Mme Costa, une agronome de 63 ans, avait apporté son soutien pendant la campagne au candidat d’extrême droite, avec tout son puissant lobby parlementaire, tournant le dos à des partis traditionnels décrédibilisés.

Le virage n’a pas été pas très difficile, Jair Bolsonaro ayant intégré dans son programme les revendications de l’agrobusiness, qui représente, selon les données officielles 23,5 % du PIB et 44 % des exportations de la première économie d’Amérique latine.

Vers une libéralisation des pesticides

Mme Costa, originaire du riche État agraire du Mato Grosso do Sul, a rencontré jeudi Bolsonaro et s’est montrée ouverte, dans des déclarations à la presse, sur les dossiers les plus polémiques qu’elle aura à traiter après sa prise de fonctions au 1er janvier. Mais sans céder de terrain sur les questions de fond.

Elle a défendu en particulier le travail de la commission législative. Sous sa direction, cette dernière a notamment approuvé une libéralisation de l’usage des pesticides, permettant au Brésil de devenir une grande puissance agricole mondiale.

La bataille pour cette loi, qui n’a pas encore été votée par la Chambre des députés, a valu à cette femme de petite taille aux cheveux courts le surnom de « Muse du poison ». « Contrairement à ce que beaucoup disent, la commission spéciale a apporté une modernisation et a donné au producteur brésilien la possibilité d’utiliser les mêmes molécules qu’à l’étranger, avec souplesse et transparence », s’est-elle défendue.

Accélérer le développement d’infrastructures

La priorité désormais va être accordée à un autre projet de loi qui assouplit les procédures de licences d’impact environnemental. Ainsi la construction de routes, d’infrastructures pour l’énergie et l’assainissement à l’intérieur même des immenses propriétés agricoles du Brésil sera « nettement accélérée », a averti Mme Costa.

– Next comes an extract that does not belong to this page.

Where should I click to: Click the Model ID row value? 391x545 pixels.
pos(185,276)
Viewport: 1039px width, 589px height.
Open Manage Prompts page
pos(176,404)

La future ministre a réaffirmé également la semaine dernière son opposition à la démarcation de nouvelles terres indiennes – réclamées par ces communautés – et à l’occupation de terres par les mouvements paysans, associés à la gauche brésilienne et auxquelles Bolsonaro a promis de mettre un coup d’arrêt au nom du « progrès ».

Un ministère de l’environnement impartial

Seule divergence avec le futur chef de l’État, Mme Costa a exprimé des « doutes » sur sa proposition de considérer comme « terroristes » les membres du Mouvement des travailleurs ruraux sans terre (MST) qui mènent ces occupations.

Les ruralistes, dont Mme Costa fait partie, ont déjà eu un rôle de modérateur par rapport à certaines des propositions les plus polémiques de Jair Bolsonaro. Ce dernier a dû par exemple abandonner son projet de fusionner les ministères de l’Agriculture et de l’Environnement, et pas seulement en raison du tollé suscité parmi les défenseurs de ce dernier.

L’agronégoce avait également exprimé ses craintes de représailles commerciales sur des grandes productions du Brésil de la part de ses partenaires, telle la viande ou le soja qui ont un fort impact sur l’environnement. Mme Costa a confirmé que le nouveau ministre de l’Environnement ne serait pas « un radical ». « Il en finira avec l’industrie des amendes », a-t-elle affirmé, et sera « dénué de partialité idéologique ».